Attitudes of practicing Roman Catholics have been a popular research topic for some time—since at least the late 1980s when Richard John Neuhaus, preparing to defect from Lutheranism, announced a “Catholic moment” in America. However self-serving Neuhaus’s remark might have been, it proved accurate in an odd sort of way. Else, why were sociologists down in the basement archives of big-city chanceries pouring over parish confirmation records?

More recently, President George W. Bush was said to be pinning hopes for a second term in part on a new “Catholic strategy.” The strategy targets weekly-churchgoing Catholics, a majority of whom gave Bush their votes last November.

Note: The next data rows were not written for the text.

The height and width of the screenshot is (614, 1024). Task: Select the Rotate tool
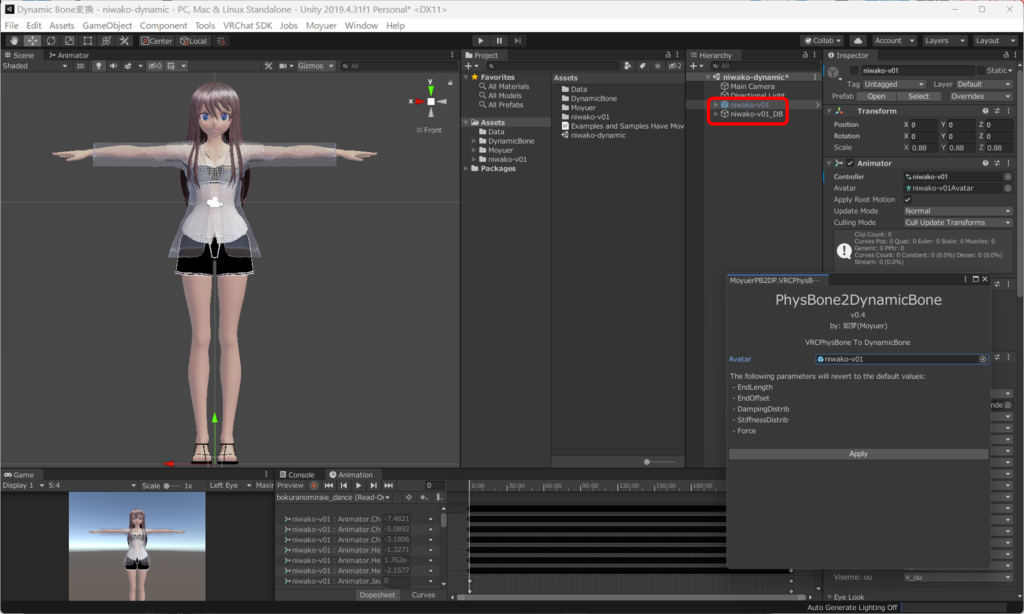51,41
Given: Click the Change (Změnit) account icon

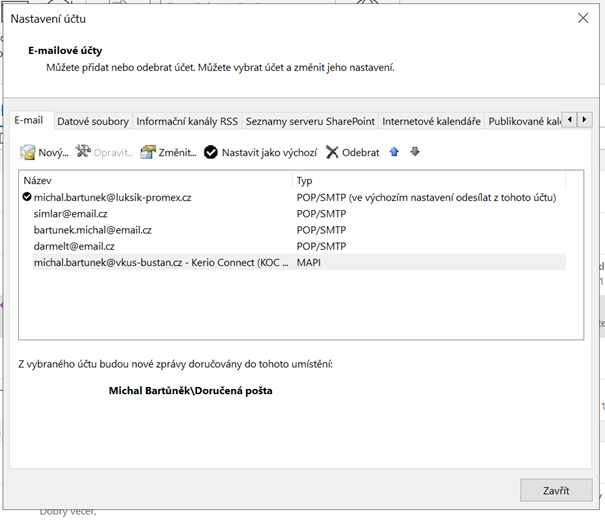Looking at the screenshot, I should 149,153.
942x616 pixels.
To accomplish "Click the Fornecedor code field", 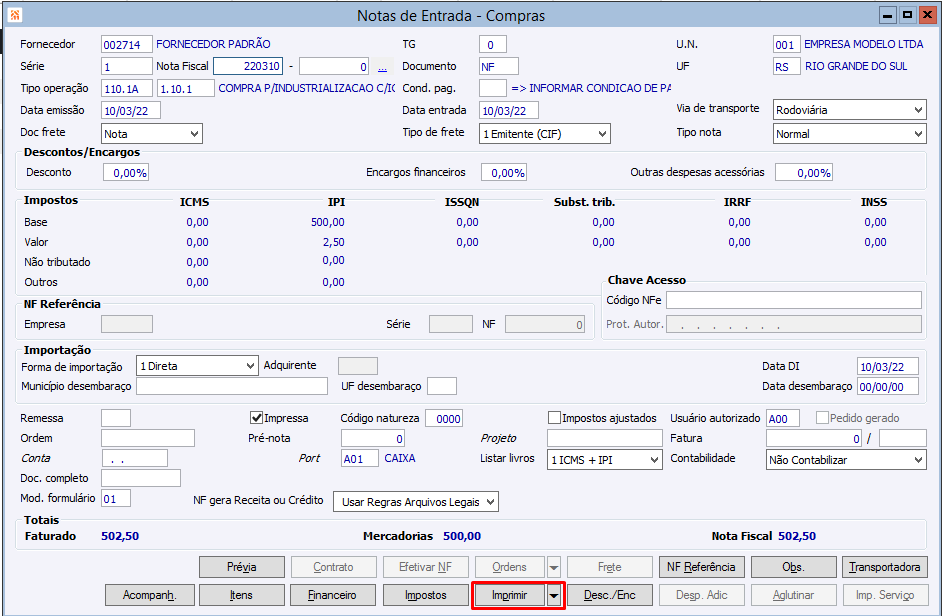I will click(127, 45).
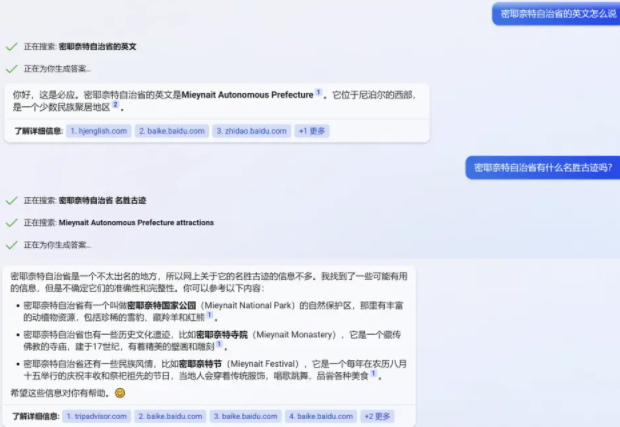Open the tripadvisor.com source link
Viewport: 620px width, 427px height.
pyautogui.click(x=100, y=416)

Nowadays, such news doesn’t stir much interest among bishops, theologians, and lay church leaders. In fact, they’ve largely put aside their disagreements over the Second Vatican Council (1962-65) so they can worry together about a prospective meltdown of Catholic identity. The focus of this distress is the age group now forming new family units—the twenty- and thirty-somethings, whose job it is to transmit the faith to the next generation.

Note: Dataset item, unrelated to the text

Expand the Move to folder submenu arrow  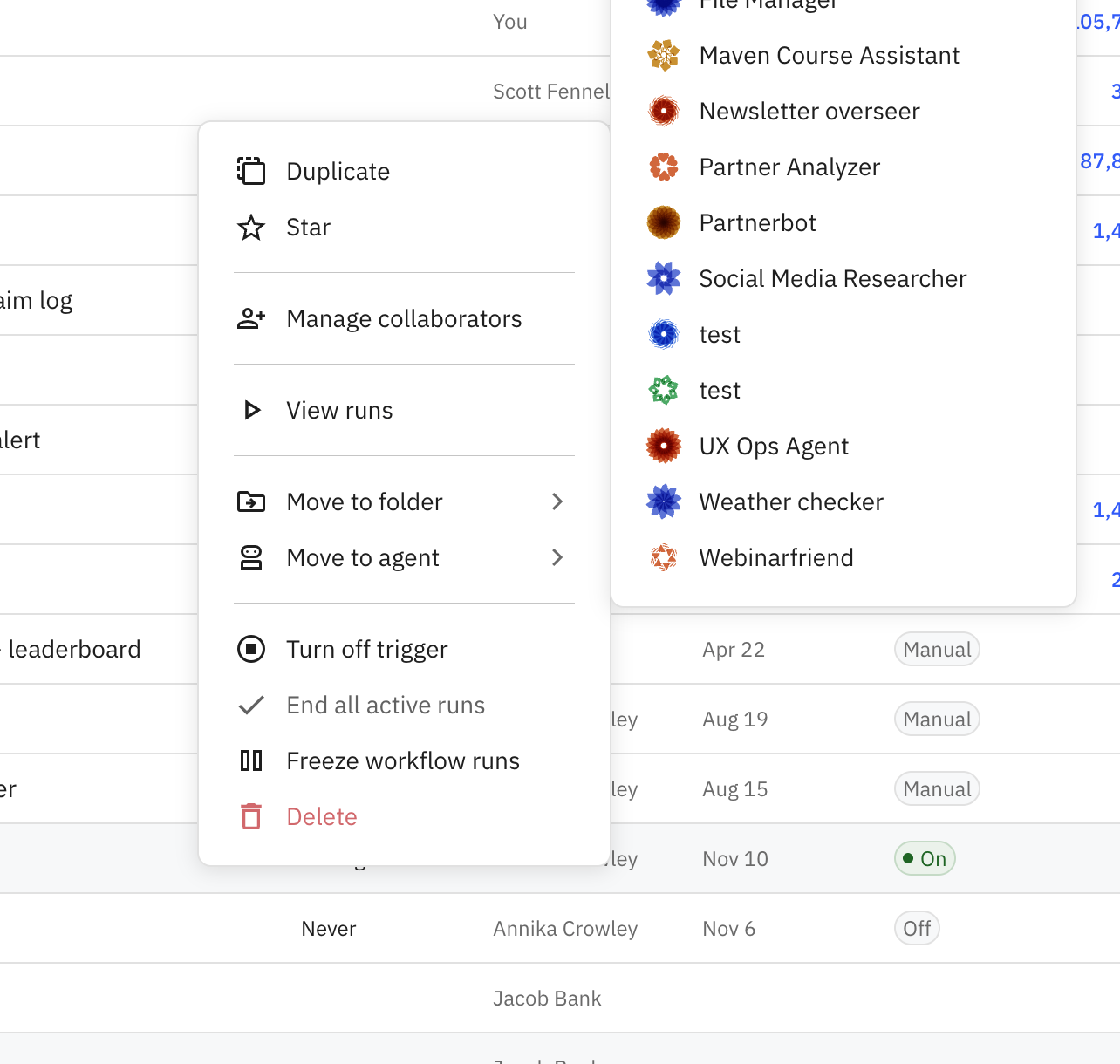557,502
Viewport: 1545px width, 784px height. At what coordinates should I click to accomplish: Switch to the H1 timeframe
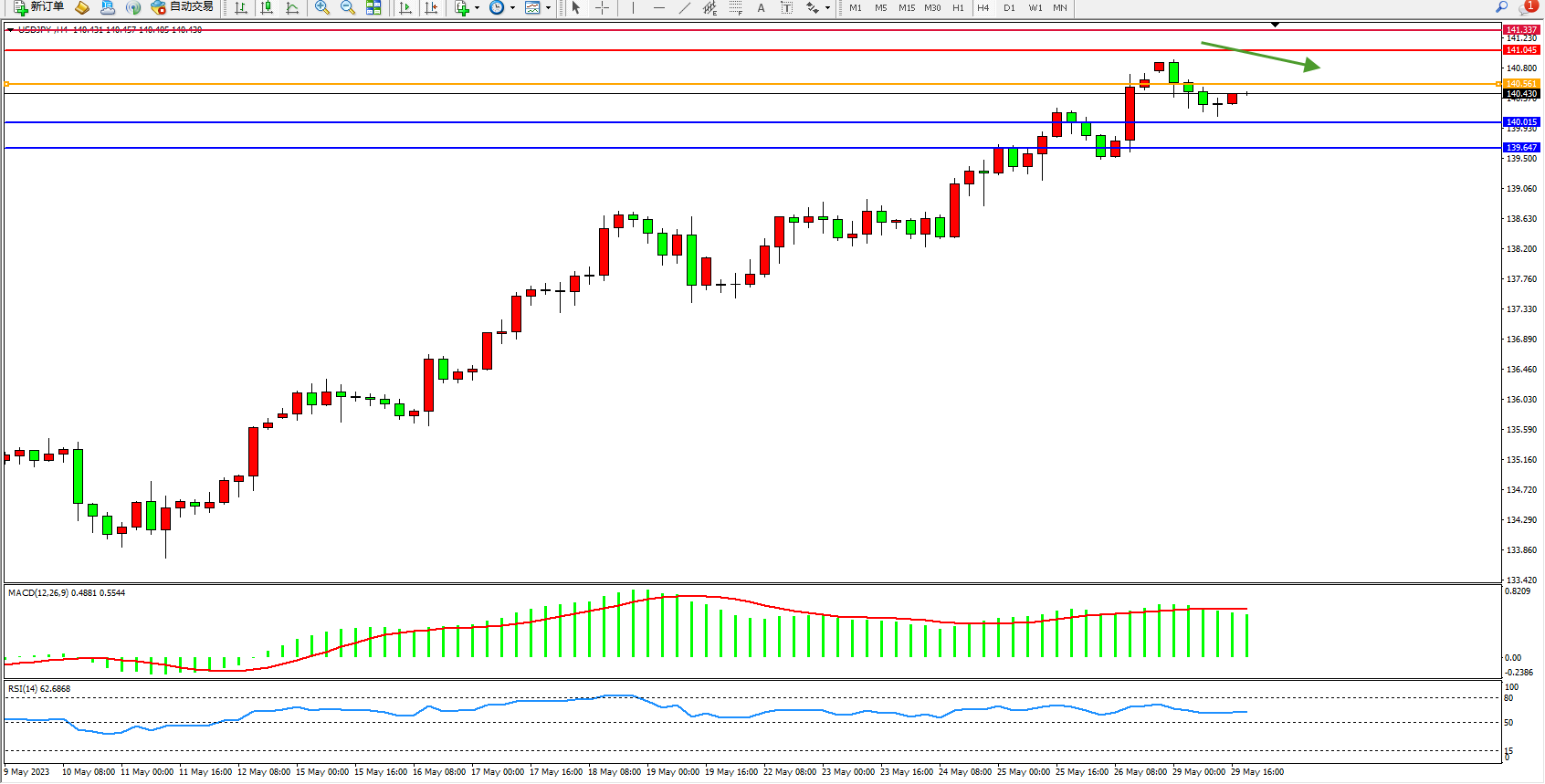tap(958, 7)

Unlike many other Christians, until now Catholics in America have had real success keeping their offspring within the church.

But Dean R. Hoge, William D. Dinges, Mary Johnson, S.N.D. de N., and Juan L. Gonzales, Jr., authors of Young Adult Catholics: Religion in the Culture of Choice, are not sure today’s young Catholic adults will be able to sustain that performance. Instead, they see an emerging pattern that looks to them like the “blurring” identity that has weakened many old-line liberal Protestant and Anglican churches.

To me, one of the book’s most arresting facts was one reported merely in passing. It was related to the authors by veteran pastors and other Catholic experts they consulted, and who estimated that during the 1980s—when one might expect many of today’s young adult Catholics to have been confirmed—up to 40 percent of non-Latino Catholics and up to 60 percent of the Latino Catholics did not receive the sacrament.

The authors excluded unconfirmed Catholics from their polling and focus-group research, which is based on data from a sample of 800 of the remaining men and women, ages 20 to 39.

Hoge, a sociologist at The Catholic University of America, conducted a similar study of young adult Presbyterians, his own faith tradition. And while he, Dinges, Johnson, and Gonzalez see weaker ties to the church proper, they are also impressed by the staying power of Catholic culture. “Catholics have a ‘glue’ that Protestants do not have,” the authors say. “They see Catholicism as a basic part of their being. Despite beliefs and practices that are sometimes divergent, they remain ‘Catholic.’”

That goes for Latino Catholics as much as for the others, notwithstanding anecdotal accounts of their swift migration into fundamentalist and pentecostal sects. By around 30 years old, only a tenth of confirmed Catholics, Latino and non-Latino alike, no longer called themselves Catholic.

The big question is how long the Catholic glue can stick. Young adult Catholics in this study scored low on measures of religious activism such as mass attendance and daily prayer—about 10 percent were counted as “core Catholics.” But what alarmed the authors most was the identity thing. These Catholics tend to see almost everything that makes Catholicism distinctive, from papal primacy and devotion to the saints to the centrality of the sacraments, as spiritual options in “the culture of choice.” Yet without these and other identity markers, the authors warn, “there is no Catholicism.”

The story of American Catholicism is a cliffhanger. For now it is enough to say that if these twenty- and thirty-something Catholics don’t get an ecclesiastical move on it, soon the core that’s left might not be the prize it now seems.

Appetizer
Most young adult Catholics today . . . are not angry at the church. They are simply distanced from it. Their knowledge, understanding, and familiarity with the traditions are limited and hollow. They are less interested in the institutional church and its rules. Their affiliation is more tentative. A percentage of young adults are searching, looking for new moorings, and desiring to know more about the traditions. These persons want to negotiate their relationship with an institution that has not caught their imagination or about which they have faint or ambiguous feelings.”